Tour operators set up helpline for tourists stranded in Kashmir

Tourists stuck in the snowbound valley are being provided accommodation, medical help, and even cash

From offering accommodation and medical help to hard cash, Kashmir-based tour and travel bodies, in a novel initiative, have set up helplines for tourists stranded in the heavy spell of snowfall over the past four days in the Valley, which has grounded both surface as well as air traffic.

Ten tour operators have joined hands for the initiative under the banner of the Tourism Trade Bodies Joint Forum. Around 10,000 tourists are stationed in the Valley, with most stranded in the far off hill stations of Gulmarg and Pahalgam in north and south Kashmir.
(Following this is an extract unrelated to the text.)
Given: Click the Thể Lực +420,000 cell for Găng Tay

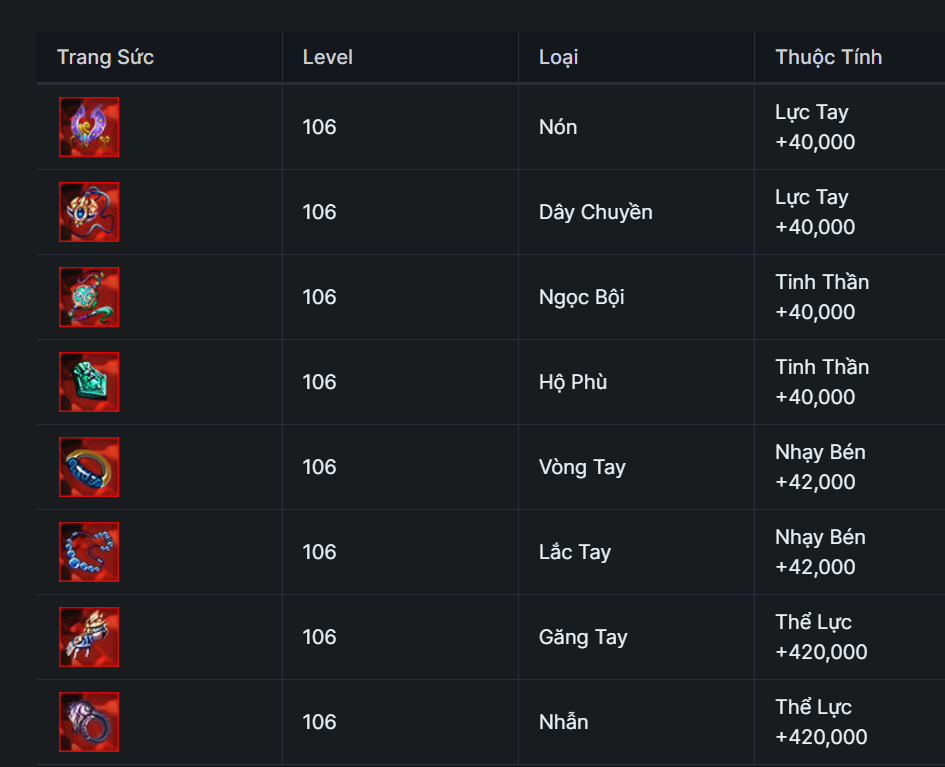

“We are sincerely with the stranded tourists. We are identifying tourists who are in difficulty and are short of hard cash. We will be glad to assist them and provide accommodation, transportation, etc.,” a spokesperson of the forum said.
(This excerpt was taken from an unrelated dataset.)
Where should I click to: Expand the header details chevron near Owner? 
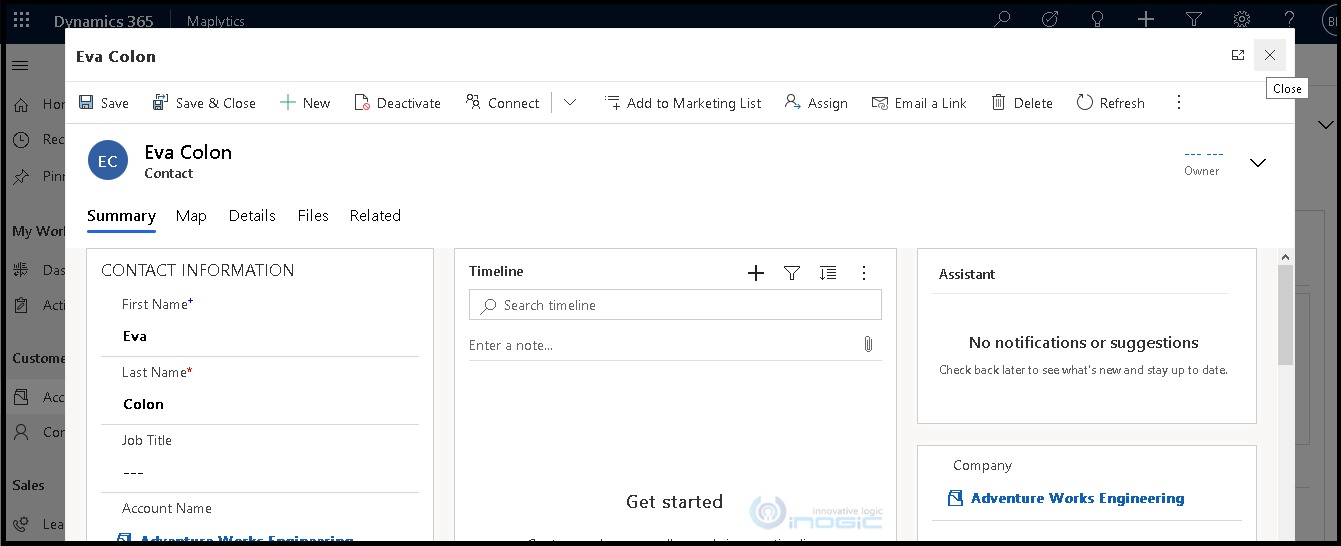tap(1258, 163)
Within 24 hours of starting the helpline, scores of tourists made distress calls. “The Tourism Department has already accommodated around 89 tourists. The forum has accommodated more than 150 tourists in private hotels,” Nasir Shah, chairman of the Indian Association of Tour Operators (J&K chapter), told The Hindu.

Dozens of flights have been cancelled in the past four days, leaving hundreds of tourists stranded. Anuj Kumar, a tourist from Delhi who was on his honeymoon, said he was stranded in Gulmarg but managed to reach Srinagar with the help of locals.

“For those who are trapped in locations out of bounds due to the snow, we are providing free transport too,” Mr. Shah said.

Hotels in Gulmarg and Pahalgam have also decided to extend bookings for the stranded tourists.

“We are ensuring that catering to tourists in snowbound places like Gulmarg and Pahalgam is not hampered,” Baseer Ahmad Khan, Advisor to the Lieutenant-Governor, said.

Farooq Kuthoo, president of the Travel Agents Association of Kashmir (TAAK), said even medical assistance was being provided as part of the initiative. He said the gesture intended to keep up the legacy of hospitality that Kashmiris have been known for through centuries.

“We would not like to see our guests suffering. It’s our moral obligation to extend hand-holding to tourists who have come to see the paradise on earth,” he added.

The authorities said the Srinagar-Jammu highway, the main road link between Kashmir and the rest of the country, is unlikely to open for the next 24 hours. “We are hopeful to see the flights resume as skies clear up on Thursday,” an official said.